How to complete this task:
In the records below, copy the line that contains "The height and width of the screenshot is (819, 1456)." and each line after it, word for word, through the last.

(Records shown Opens)

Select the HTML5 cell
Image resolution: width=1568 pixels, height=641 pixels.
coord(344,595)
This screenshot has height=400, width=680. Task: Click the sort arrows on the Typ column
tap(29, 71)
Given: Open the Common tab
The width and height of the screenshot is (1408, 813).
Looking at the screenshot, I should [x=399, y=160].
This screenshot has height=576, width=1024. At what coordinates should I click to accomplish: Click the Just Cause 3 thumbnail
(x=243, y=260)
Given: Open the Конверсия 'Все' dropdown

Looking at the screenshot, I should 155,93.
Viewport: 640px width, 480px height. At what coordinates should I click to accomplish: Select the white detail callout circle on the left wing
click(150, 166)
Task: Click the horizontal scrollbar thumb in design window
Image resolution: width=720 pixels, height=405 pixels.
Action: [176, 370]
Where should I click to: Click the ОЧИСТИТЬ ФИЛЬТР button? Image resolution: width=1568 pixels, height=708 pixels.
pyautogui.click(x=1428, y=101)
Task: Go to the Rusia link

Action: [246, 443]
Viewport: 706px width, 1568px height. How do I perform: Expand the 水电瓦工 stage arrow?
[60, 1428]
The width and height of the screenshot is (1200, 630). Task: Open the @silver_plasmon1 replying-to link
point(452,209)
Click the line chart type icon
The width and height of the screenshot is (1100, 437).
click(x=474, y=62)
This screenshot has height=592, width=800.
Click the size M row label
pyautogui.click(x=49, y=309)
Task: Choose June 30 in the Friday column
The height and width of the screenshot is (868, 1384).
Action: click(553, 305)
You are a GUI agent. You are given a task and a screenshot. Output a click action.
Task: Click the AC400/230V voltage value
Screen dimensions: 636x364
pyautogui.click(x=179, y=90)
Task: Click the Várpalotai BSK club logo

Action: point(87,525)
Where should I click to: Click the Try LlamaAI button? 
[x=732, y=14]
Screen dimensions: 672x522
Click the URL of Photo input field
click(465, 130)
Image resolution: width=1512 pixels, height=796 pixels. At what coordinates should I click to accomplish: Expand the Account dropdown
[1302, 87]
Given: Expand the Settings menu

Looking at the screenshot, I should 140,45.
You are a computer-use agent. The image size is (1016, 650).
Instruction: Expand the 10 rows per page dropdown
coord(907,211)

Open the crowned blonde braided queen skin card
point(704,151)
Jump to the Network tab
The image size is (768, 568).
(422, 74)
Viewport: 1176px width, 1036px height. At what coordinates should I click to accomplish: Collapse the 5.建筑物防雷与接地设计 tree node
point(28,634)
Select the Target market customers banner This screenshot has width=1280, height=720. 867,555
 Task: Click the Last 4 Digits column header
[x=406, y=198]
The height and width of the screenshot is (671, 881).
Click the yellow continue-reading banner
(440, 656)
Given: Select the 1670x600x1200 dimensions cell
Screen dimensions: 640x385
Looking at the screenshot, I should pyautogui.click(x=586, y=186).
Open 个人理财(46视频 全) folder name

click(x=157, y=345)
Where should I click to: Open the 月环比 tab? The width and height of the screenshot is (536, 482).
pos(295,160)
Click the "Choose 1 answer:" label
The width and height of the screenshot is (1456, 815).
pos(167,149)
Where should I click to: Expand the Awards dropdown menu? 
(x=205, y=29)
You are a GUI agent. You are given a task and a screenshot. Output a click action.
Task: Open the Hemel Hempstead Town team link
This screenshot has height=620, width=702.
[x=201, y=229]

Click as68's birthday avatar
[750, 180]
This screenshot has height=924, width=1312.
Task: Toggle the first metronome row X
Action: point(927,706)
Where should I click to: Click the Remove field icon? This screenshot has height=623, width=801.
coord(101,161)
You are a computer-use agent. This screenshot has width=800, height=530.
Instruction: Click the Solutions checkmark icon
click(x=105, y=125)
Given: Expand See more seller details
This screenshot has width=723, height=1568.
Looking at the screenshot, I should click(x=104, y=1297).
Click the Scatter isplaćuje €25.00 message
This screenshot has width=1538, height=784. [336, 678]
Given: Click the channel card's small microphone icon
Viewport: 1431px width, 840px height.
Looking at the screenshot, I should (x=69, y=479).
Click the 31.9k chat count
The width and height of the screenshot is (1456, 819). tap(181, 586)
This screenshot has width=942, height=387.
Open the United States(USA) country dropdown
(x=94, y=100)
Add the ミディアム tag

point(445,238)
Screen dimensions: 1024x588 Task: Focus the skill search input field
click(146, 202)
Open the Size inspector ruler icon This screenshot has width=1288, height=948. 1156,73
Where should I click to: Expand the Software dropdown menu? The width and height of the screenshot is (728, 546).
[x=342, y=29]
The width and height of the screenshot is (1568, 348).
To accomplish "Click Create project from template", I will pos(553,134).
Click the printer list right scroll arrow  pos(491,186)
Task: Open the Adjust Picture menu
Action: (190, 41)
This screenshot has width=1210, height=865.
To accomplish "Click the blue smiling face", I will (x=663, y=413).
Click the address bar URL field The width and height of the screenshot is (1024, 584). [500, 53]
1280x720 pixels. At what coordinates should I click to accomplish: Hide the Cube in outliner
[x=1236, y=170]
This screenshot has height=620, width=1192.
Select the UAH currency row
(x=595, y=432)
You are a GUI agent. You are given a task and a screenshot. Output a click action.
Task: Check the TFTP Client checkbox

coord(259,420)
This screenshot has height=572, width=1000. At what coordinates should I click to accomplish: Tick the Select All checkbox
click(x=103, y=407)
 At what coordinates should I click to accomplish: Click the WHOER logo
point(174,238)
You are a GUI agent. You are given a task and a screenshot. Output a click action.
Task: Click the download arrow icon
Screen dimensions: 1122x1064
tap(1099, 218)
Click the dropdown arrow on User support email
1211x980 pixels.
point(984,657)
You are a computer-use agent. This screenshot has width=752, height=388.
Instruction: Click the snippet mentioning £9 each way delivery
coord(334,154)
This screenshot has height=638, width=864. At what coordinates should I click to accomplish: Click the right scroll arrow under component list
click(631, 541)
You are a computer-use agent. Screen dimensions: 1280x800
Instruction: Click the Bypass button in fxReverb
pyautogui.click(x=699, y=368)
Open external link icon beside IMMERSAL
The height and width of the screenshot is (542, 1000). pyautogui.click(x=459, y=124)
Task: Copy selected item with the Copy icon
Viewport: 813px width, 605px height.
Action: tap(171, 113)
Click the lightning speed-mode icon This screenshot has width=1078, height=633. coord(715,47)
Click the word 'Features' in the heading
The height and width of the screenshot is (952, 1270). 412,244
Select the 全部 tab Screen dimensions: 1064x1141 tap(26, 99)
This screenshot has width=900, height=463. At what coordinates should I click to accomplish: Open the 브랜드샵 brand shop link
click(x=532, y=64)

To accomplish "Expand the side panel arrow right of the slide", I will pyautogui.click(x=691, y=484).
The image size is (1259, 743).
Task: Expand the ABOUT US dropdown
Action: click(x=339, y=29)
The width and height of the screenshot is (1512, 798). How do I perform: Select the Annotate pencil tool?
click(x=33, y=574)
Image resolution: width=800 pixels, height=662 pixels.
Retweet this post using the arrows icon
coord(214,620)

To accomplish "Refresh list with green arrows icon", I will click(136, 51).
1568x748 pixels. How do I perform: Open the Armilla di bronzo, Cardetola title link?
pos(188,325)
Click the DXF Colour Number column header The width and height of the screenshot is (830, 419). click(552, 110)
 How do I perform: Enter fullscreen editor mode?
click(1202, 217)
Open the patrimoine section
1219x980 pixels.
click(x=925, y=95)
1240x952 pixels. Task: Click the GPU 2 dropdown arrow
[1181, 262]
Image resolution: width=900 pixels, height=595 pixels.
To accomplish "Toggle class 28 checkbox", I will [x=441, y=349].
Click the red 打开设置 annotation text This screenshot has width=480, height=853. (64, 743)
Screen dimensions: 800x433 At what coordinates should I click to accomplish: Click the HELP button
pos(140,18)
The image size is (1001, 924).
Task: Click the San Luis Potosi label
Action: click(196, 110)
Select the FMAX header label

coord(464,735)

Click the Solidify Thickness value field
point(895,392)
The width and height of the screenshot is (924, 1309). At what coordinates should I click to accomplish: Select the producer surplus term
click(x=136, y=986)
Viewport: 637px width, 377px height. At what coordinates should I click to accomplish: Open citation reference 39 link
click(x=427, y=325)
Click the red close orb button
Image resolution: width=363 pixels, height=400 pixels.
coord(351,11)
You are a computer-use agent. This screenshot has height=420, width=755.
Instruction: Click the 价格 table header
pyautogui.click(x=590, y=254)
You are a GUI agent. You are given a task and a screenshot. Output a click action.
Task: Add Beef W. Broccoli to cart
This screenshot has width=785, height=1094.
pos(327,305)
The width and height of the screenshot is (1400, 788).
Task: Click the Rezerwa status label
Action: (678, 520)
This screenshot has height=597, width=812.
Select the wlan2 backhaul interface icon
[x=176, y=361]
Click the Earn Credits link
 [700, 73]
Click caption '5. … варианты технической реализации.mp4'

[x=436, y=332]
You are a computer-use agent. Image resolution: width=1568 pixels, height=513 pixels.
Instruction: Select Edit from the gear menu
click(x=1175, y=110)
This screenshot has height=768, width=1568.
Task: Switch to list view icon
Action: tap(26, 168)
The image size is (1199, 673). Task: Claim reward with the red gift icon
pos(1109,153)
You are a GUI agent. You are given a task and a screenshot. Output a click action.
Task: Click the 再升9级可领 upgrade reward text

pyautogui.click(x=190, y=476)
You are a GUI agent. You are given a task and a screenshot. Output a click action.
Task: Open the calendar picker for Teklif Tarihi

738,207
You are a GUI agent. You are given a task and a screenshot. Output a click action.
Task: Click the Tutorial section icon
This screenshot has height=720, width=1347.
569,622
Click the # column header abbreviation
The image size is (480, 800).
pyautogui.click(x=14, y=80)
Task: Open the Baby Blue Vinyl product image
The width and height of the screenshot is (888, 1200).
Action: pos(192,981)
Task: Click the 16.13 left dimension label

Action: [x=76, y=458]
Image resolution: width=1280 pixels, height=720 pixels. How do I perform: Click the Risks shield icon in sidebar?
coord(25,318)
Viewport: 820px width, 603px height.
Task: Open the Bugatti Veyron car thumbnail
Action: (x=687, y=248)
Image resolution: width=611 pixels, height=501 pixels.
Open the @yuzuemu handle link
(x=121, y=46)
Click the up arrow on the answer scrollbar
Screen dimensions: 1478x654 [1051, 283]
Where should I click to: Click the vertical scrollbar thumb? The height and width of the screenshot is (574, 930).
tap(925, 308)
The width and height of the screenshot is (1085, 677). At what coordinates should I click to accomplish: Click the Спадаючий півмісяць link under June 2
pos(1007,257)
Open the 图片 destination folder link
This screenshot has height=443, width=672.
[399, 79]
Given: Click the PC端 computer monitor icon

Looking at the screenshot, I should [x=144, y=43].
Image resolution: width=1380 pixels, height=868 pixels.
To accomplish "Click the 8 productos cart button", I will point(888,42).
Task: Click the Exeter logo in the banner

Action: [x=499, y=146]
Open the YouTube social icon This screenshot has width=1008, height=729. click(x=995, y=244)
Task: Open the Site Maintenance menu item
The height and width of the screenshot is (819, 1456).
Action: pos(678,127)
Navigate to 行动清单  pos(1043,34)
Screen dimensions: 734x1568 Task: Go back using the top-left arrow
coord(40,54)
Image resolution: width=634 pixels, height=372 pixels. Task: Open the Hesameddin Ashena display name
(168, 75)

(Records shown Closes)

Your response:
The height and width of the screenshot is (819, 1456).
Action: pos(678,127)
Navigate to 行动清单  pos(1043,34)
Screen dimensions: 734x1568 Task: Go back using the top-left arrow
coord(40,54)
Image resolution: width=634 pixels, height=372 pixels. Task: Open the Hesameddin Ashena display name
(168, 75)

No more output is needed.